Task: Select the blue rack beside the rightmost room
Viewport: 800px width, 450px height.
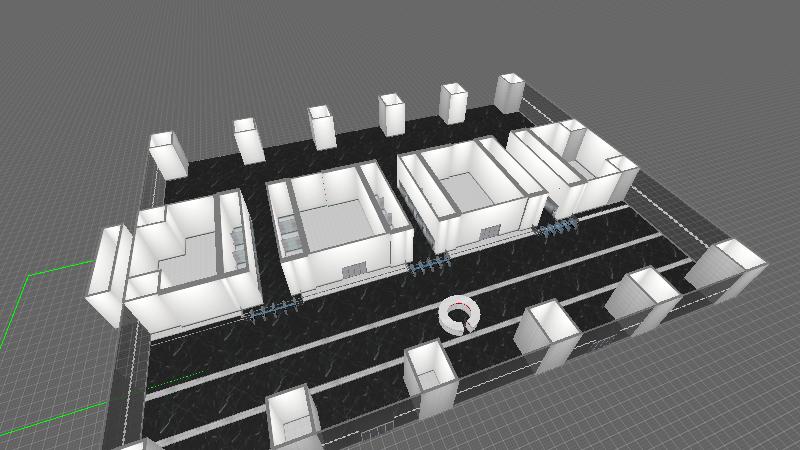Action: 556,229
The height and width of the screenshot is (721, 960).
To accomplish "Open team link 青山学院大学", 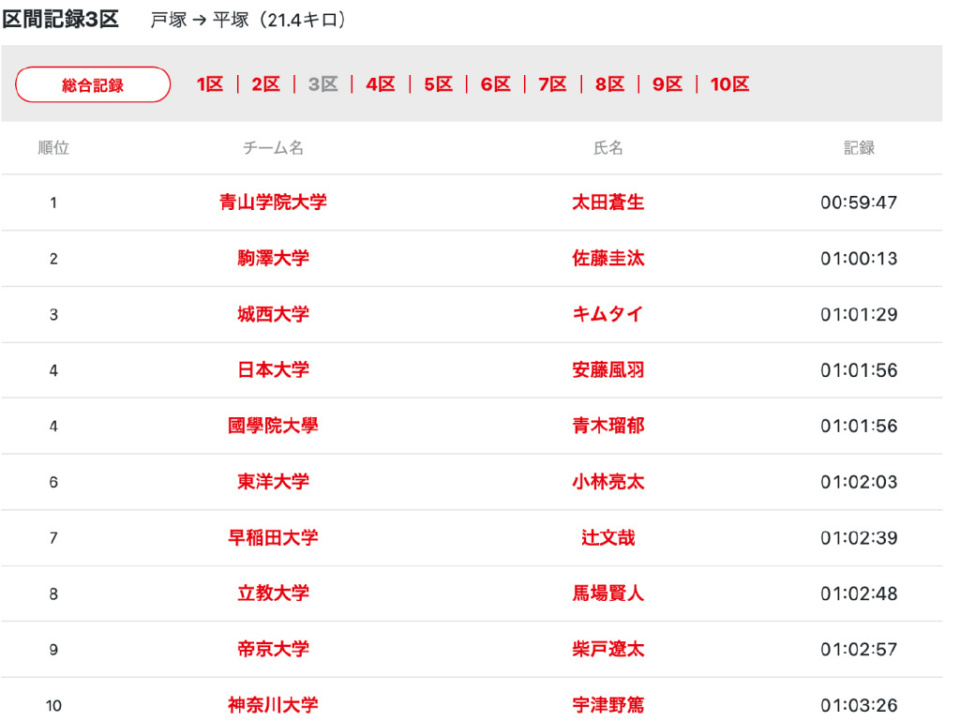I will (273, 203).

***

_Goal of the exercise:_ Count the lines above that contain the string "width", with case mattering, and reply with the number alone.

_Correct output:_ 2